Lights, camera… “Altercação”[Altercation]!
“The participants in the ‘Altercação’ project are young people between the ages of 16 and 20. They come from Porto and Gaia and are either studying or both studying and working,” explains Eduarda Machado, the project’s social director. “It’s a stage of life when young people are creating themselves – building their life project, their identity – and so they are highly receptive, open to experimentation… That’s the greatest value.”
Developed under the PARTIS & Art for Change initiative, promoted by the Calouste Gulbenkian Foundation and the ”la Caixa” Foundation, “the project’s main goal is to foster emotional literacy,” says Rita Soeiro, the artistic director. Over the course of three years, one of the key artistic outputs was a miniseries. “The young participants had the chance to write the script – their own story – and to bring that script into performance, into emotion, into a character.”

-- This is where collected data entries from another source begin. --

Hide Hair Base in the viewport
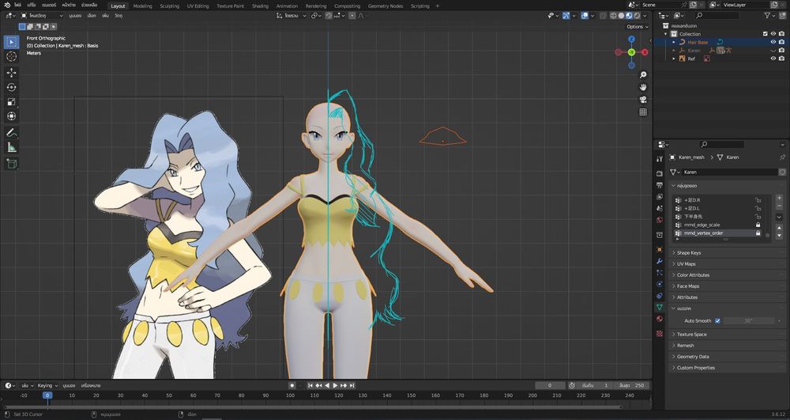The image size is (790, 420). [772, 42]
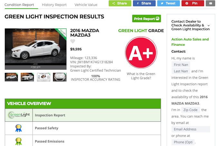Tweet this inspection report
Screen dimensions: 219x146
168,4
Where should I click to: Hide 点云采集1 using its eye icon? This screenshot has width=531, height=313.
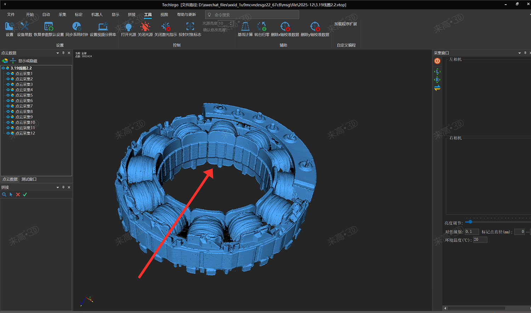8,74
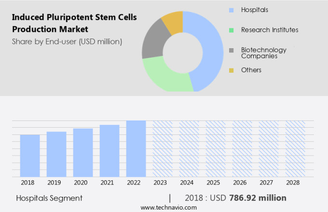This screenshot has width=328, height=212.
Task: Click the blue Hospitals legend swatch
Action: (x=232, y=10)
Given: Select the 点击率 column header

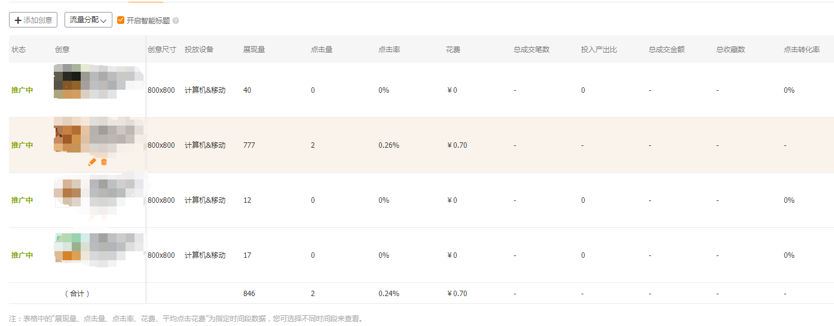Looking at the screenshot, I should pyautogui.click(x=389, y=49).
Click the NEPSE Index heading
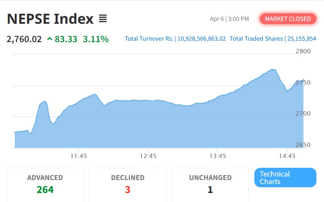This screenshot has width=324, height=202. (x=50, y=19)
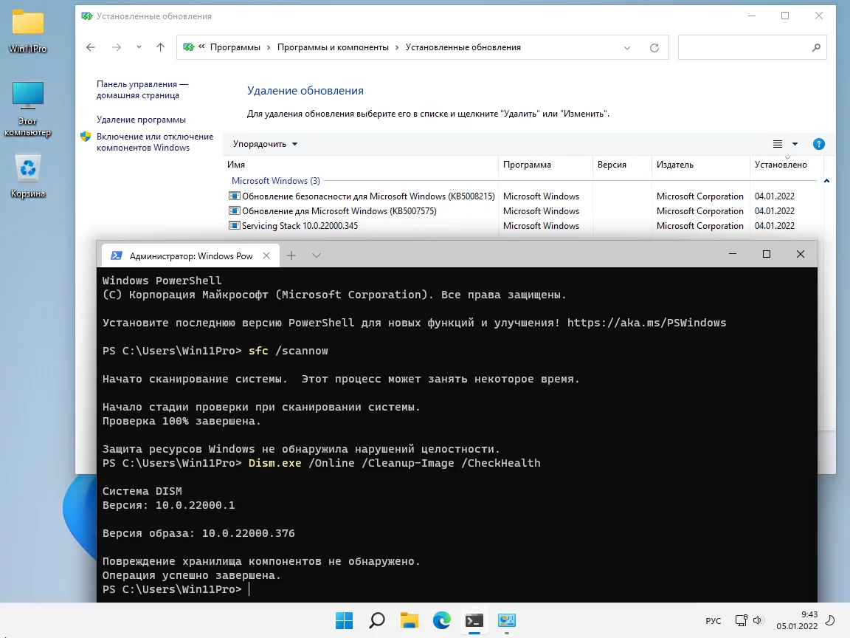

In addition to the miniseries, they also produced a short film. Participant Carlos Costa admits, “It never crossed my mind to do something like this. Now I’m doing it – and actually enjoying it.” For Vítor Santos, the journey was demanding but rewarding: “I had a lot of lines, and sometimes we got them wrong and had to redo them. But like they say, mistakes come so we can fix them.” The impact was also practical: “I learned a lot about video editing, about filming. Even for entering the job market, it could be useful – if I ever want to start a production company or something like that, I’ll already have some experience.”
This “space for experimentation” is, above all, a space for self-discovery, according to Rita Soeiro. “It’s when we play at being many different things that we discover ourselves – what we like, what we don’t like, where we want to go, and where we don’t want to return.”
The project also highlighted the importance of relationships built throughout the process. As Eduarda Machado concludes, “The greatest lesson from this project was that attention is truly captured when we build a relationship with young people.” Participant Alexandre Soares puts it simply: “I learned to give more value to work – and to friendship.”